Jul 17th 2020

Seven years of suffering: time to end offshore detention

This Sunday, July 19, marks the day in 2013 when Prime Minister Kevin Rudd announced that people seeking asylum, arriving by boat, will never be settled in Australia and would be processed offshore.

As a result of the offshore detention regime, 13 people have lost their lives, families have been separated and lives and dreams put on hold.

Prolonged time in detention is continuing to take a significant toll on the physical and mental well-being of refugees and people seeking asylum.

More than 400 people continue to be trapped by Australia in PNG and Nauru. People transferred to Australia are still languishing in detention facilities, including 120 in hotels, where medical care and safe conditions during COVID19 are grossly inadequate.

Countless Parliamentary and Departmental inquiries, UN investigations, reports by the Australian Human Rights Commission, and numerous whistleblowers, including the government’s own doctors have repeatedly told us the same horrific truth – that Australia’s detention regime has delivered gross abuses and has left people who sought safety here in a state of hopelessness.

Before the passing of the Medevac legislation, those transferred to Australia for medical treatment was the result of highly taxing and resource intensive court cases that spanned months and years. The average wait for transfer after recommendation was two-to-three years, with some people still waiting for as many as five years for adequate medical treatment.

It’s been seven years of deliberate abuse, seven years of appalling conditions and seven years of our Government abrogating its responsibility to fulfil our obligations under the UN Refugee Convention. It’s time for a permanent resettlement solution.

The Morrison Government must either take up New Zealand’s offer of resettlement for those not being considered for the US deal or provide resettlement pathways here at the latest by the end of 2020.

Jana Favero, Director of Advocacy and Campaigns, Asylum Seeker Resource Centre said:

“Seven years without freedom.
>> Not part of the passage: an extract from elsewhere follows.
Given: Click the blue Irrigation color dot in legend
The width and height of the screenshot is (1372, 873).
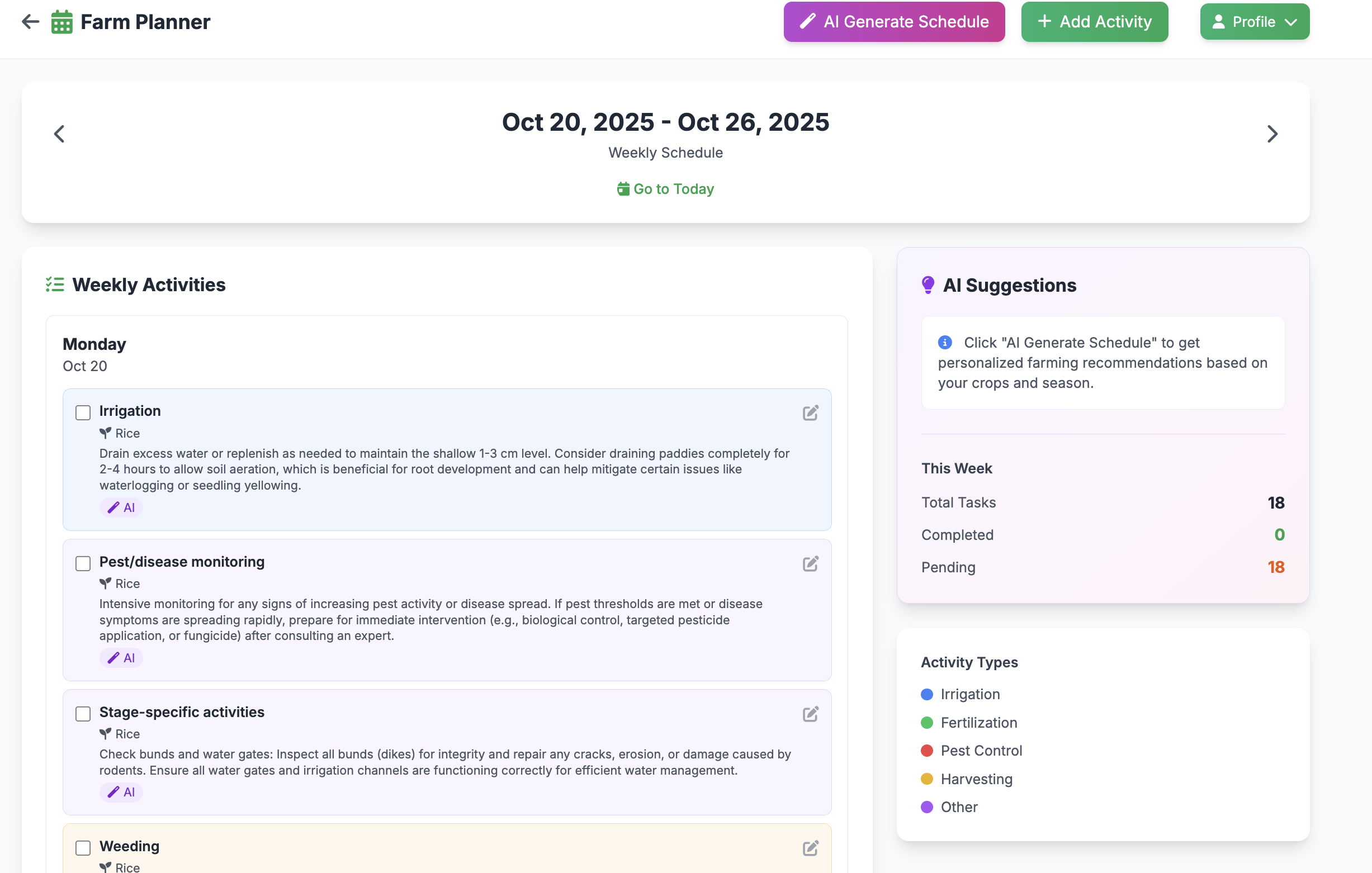Looking at the screenshot, I should pos(927,694).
Seven years in limbo. Seven years of lost opportunities. Enough is enough. The Morrison Government can and must give the men, women and children impacted by the brutality of offshore processing a safe and secure home today. Freedom is a basic human right. Denying people this right is completely wrong and inhumane.”

Farhad Rahmati, Civil Engineer, Human Rights Activist and Brisbane Immigration Transit Accommodation (BITA) Detainee: 

“I have been in seven years of forced isolation. I always wanted to have a family but that opportunity has been taken away from me. In the last seven years I could have had children that are at school but instead I am alone.

“We are human beings like everyone else. We want to be free, breathing fresh air and to live our lives. Instead our lives are on hold.

*”*Amnesty International Australia Refugee Advisor, Dr Graham Thom said:

“Offshore processing was only ever meant to be a temporary ‘solution’ – yet they never considered how it could be concluded. The damage done to people’s lives, who’s only wish was help from Australia, to live their lives free of persecution, is both profound and unconscionable.”

“The only reason people are still being held in these completely unacceptable conditions is a lack of political will do anything. It’s past due that we stopped using people’s lives as political footballs and get them to safety.”

GetUp Human Rights Director, Renaire Druery said:

“For seven years this government has chosen to play politics with people’s lives – knocking back resettlement offers with New Zealand, ignoring medical experts’ calls to move people into the community through the pandemic and threatening to take away mobile phones.”

“The Morrison Government could give the women, men, families and children they’ve detained for seven years safety and a future right now – all that’s missing is a government with a heart and the political will.”

RACS Centre Director and Principal Solicitor, Sarah Dale said:

“This harsh and abhorrent system is designed to punish those that dare to ask for our protection.”

“Lives have been lost, spirits completely broken. The Government must act now to provide a permanent settlement solution for people who have already suffered 7 years too long. This should never have happened and cannot continue.”

Human Rights Law Centre Legal Director, David Burke said:

“For seven years the Australian Government repeatedly laid bare its cruelty of innocent people in our care. The Government has intentionally ripped apart families. Hundreds of children suffered for years offshore and were denied safe childhoods. People who were simply asking for help have lost some of the best years of their lives. Thirteen men have died.”

“There is no justification for the Morrison Government continuing to lock people up here and overseas. This dark chapter in our history has to end.”

Brigidine Asylum Seeker Project, Sr Brigid Arthur said:

“The uncertainty of seven years and the limitations involved is destroying people.  One father speaks about feeling totally belittled – personally and in the eyes of his children.”